In entrambi i racconti di resurrezione è presente una struttura sacramentale: parole e gesti di Elia convergono nel dare vita al giovane; nel passaggio e nell’azione di Gesù è presente la visita e l’azione di Dio stesso.
Chi è il profeta? La prima lettura mostra due visioni contrastanti del compito profetico. Nelle parole angosciate e disperate della vedova, il profeta appare come colui che svela i peccati dell’uomo, che mette a nudo la debolezza umana facendosi ministro di un Dio giudice che punisce (cf. 1Re 17,18). In questa prima visione il profeta colpevolizza, umilia, fa morire. Nell’operato di Elia, invece, il profeta appare colui che intercede e dà vita, libera dal male e fa il bene. Il profeta – e quel “grande profeta” (Lc 7,16) che è Gesù – narra la salvezza di Dio agli uomini facendo il bene e dando vita.
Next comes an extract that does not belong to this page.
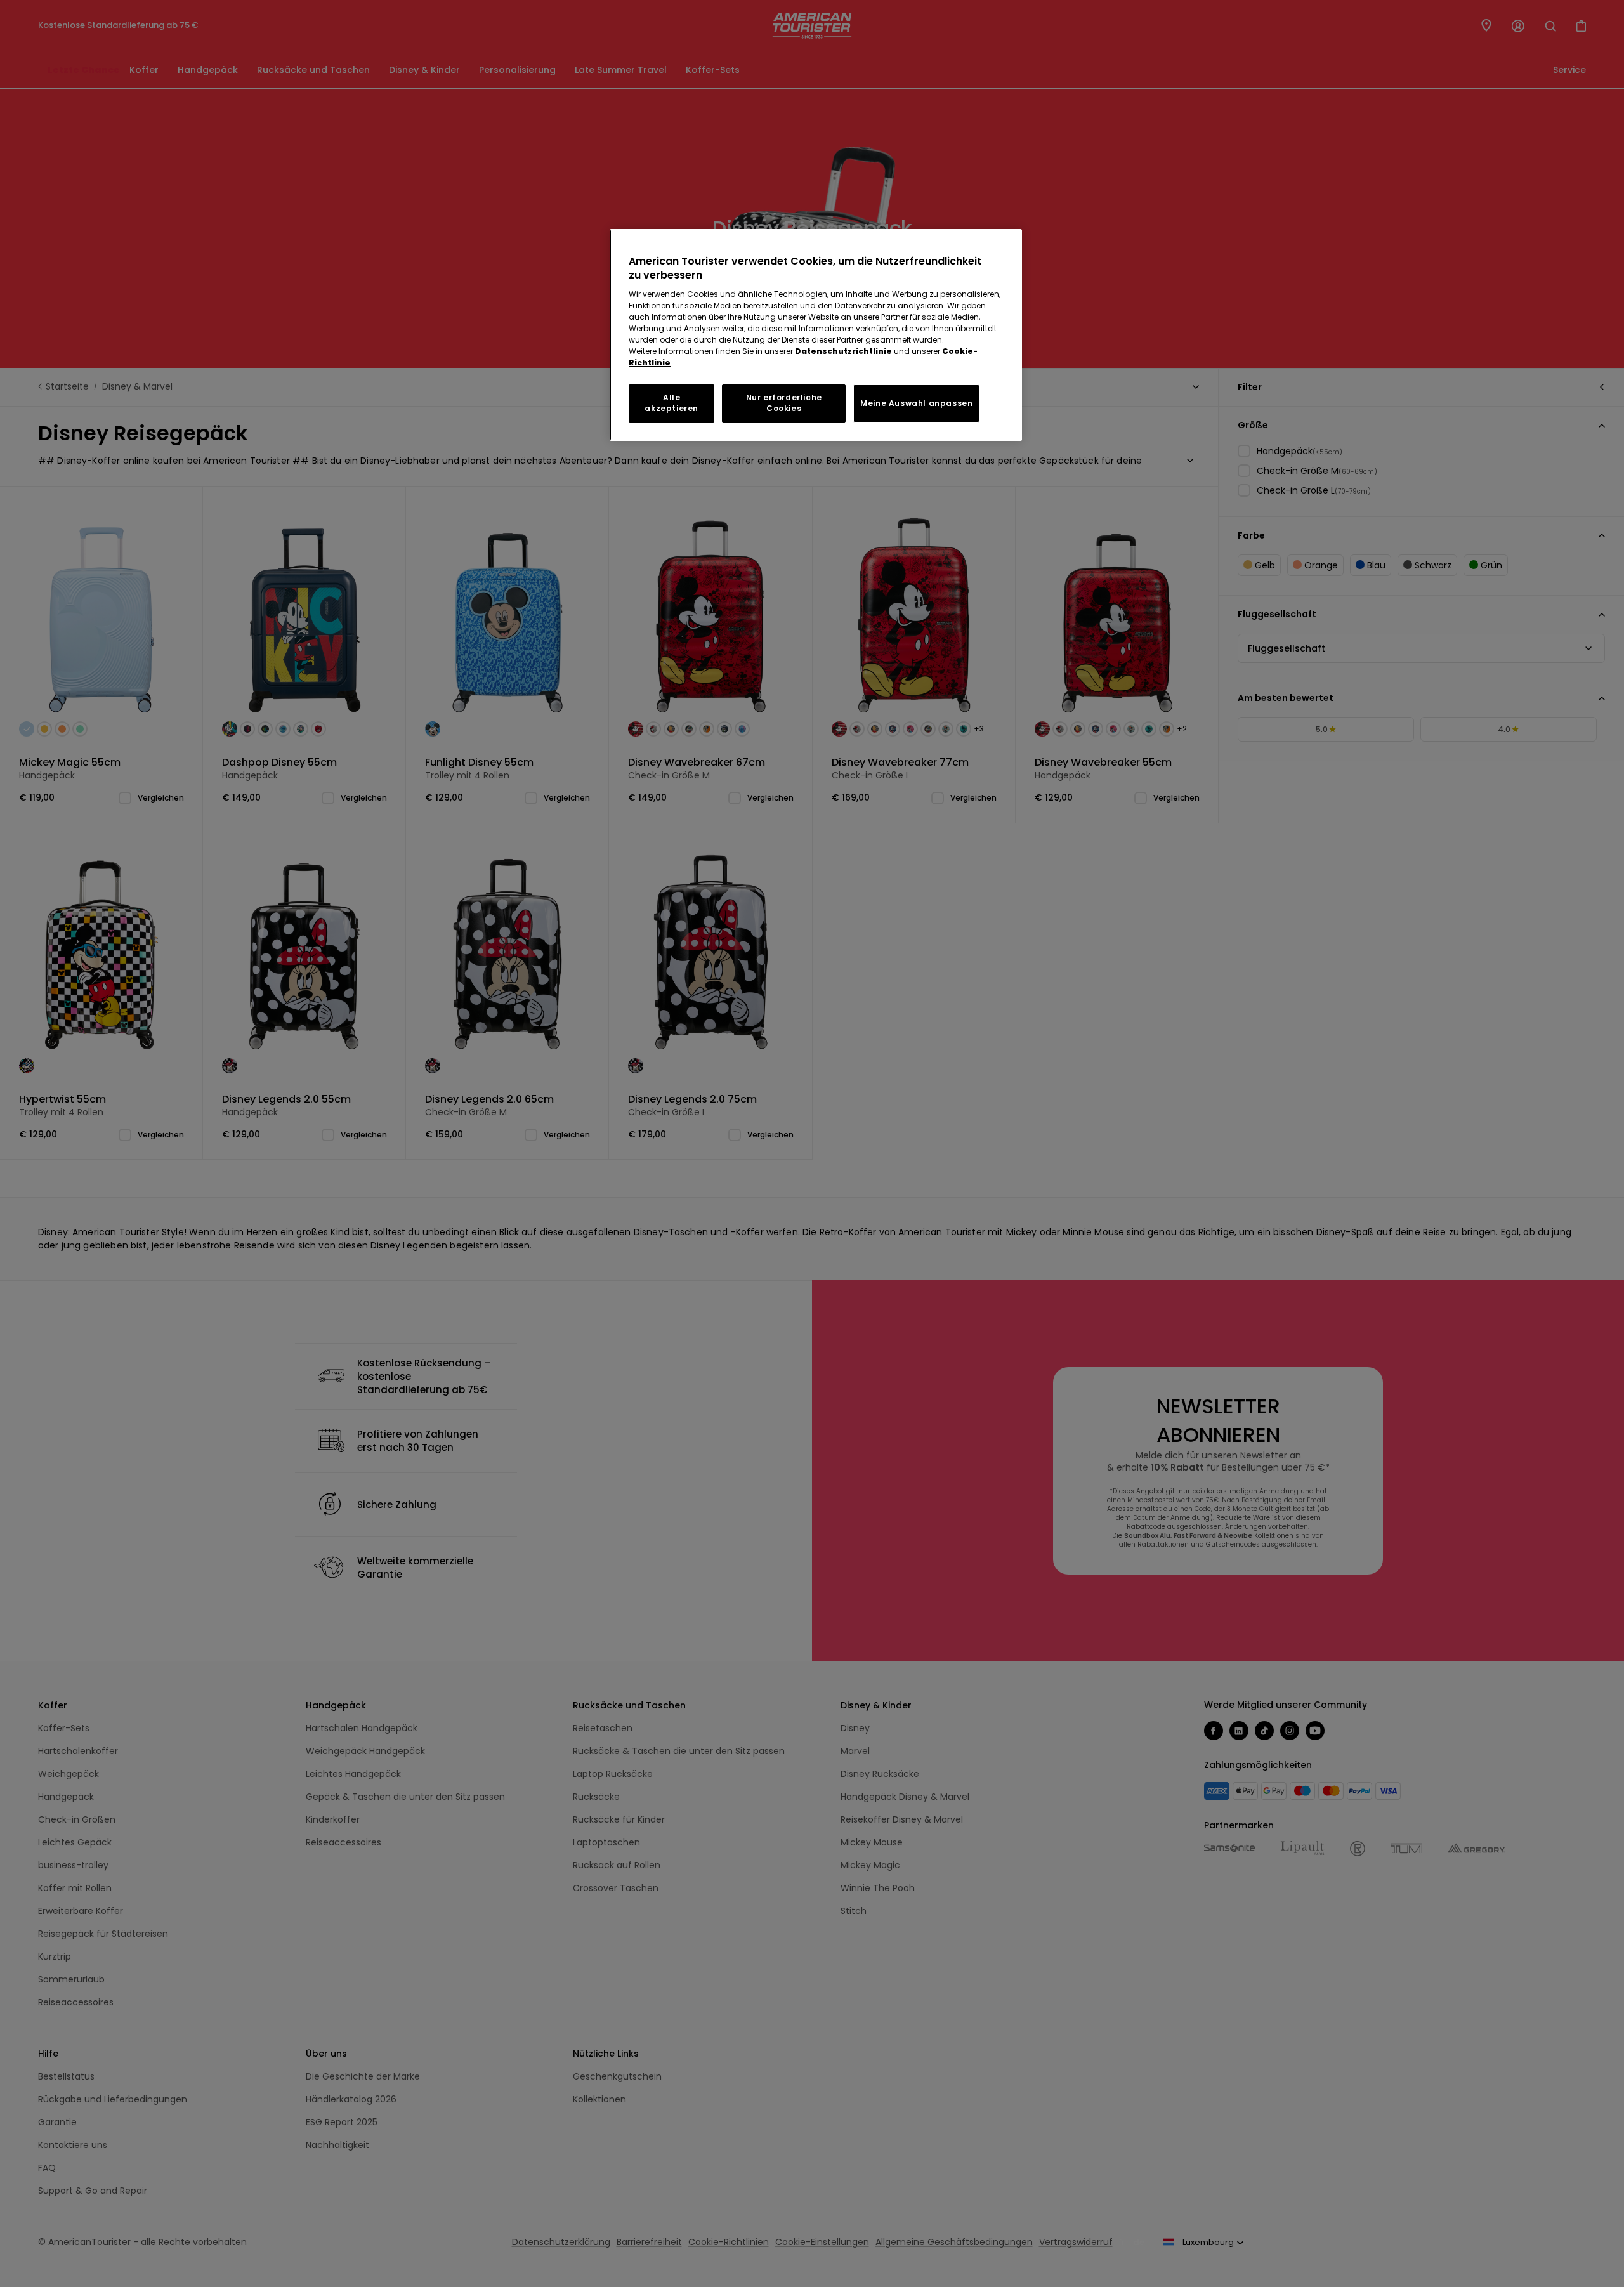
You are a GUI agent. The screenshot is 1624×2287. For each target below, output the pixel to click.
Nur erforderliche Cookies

Gesù appare il Signore della vita creando relazione là dove vi è inconciliabilità, opposizione, estraneità: nel luogo liminale rappresentato dalla porta della città che pone in comunicazione interno ed esterno, città e campagna, luogo dei vivi e luogo dei morti, Gesù fa avvenire l’incontro tra il corteo funebre che esce dalla città e il corteo che lo accompagna per entrare in città. Quei cammini opposti, destinati solo a incrociarsi, sono condotti da Gesù a incontrarsi. L’evento straordinario della resurrezione del giovane nasce da uno sguardo di compassione che diviene gesto, azione, parola, dunque storia, grazie a un’intima decisione di Gesù. L’evento grandioso nasce nel segreto e nel nascondimento del cuore. Siamo di fronte al fondamento spirituale dell’agire. Nella casualità dell’incrociarsi, Gesù decide liberamente e volontariamente l’incontro, la compromissione, la comunicazione. Già lì vi è vittoria della vita sulla morte.
Per dare vita Gesù deve creare relazione, e per creare relazione deve lui stesso entrare in relazione. Emozioni e volontà, sensi e intelligenza, sentimento e decisione cooperano in Gesù per far diventare la compassione fattore di storia, di incontro, di dono di vita. I suoi sensi (vedere, toccare) convergono nel creare senso nell’assurdo della morte dell’unico figlio di una vedova.
Lo sguardo di Gesù vede il dolore della donna, l’insopportabile peso di morte che grava su di lei: moglie di un marito morto, madre di un figlio morto. E allo sguardo segue la parola rivolta coraggiosamente alla donna stravolta dal dolore: “Cessa di piangere” (v. 13). Anche il suo toccare il feretro è accompagnato da una parola follemente rivolta al morto: “Ragazzo, dico a te, alzati” (v. 14). La parola di Gesù sa toccare e raggiungere il tragico dell’esistenza umana. Ed è una parola audace e autorevole. Si tratta di una parola “sentita”, che nasce dalle viscere di Gesù, che lo coinvolge totalmente e che non teme di apparire folle, insensata, irragionevole nel suo rivolgersi a un morto. In realtà, è una parola totale, una parola corporea, una parola che dice e che dà, che agisce e opera: è una parola umana che rivela Dio, una parola che narra il Dio “amante della vita” (Sap 11,26).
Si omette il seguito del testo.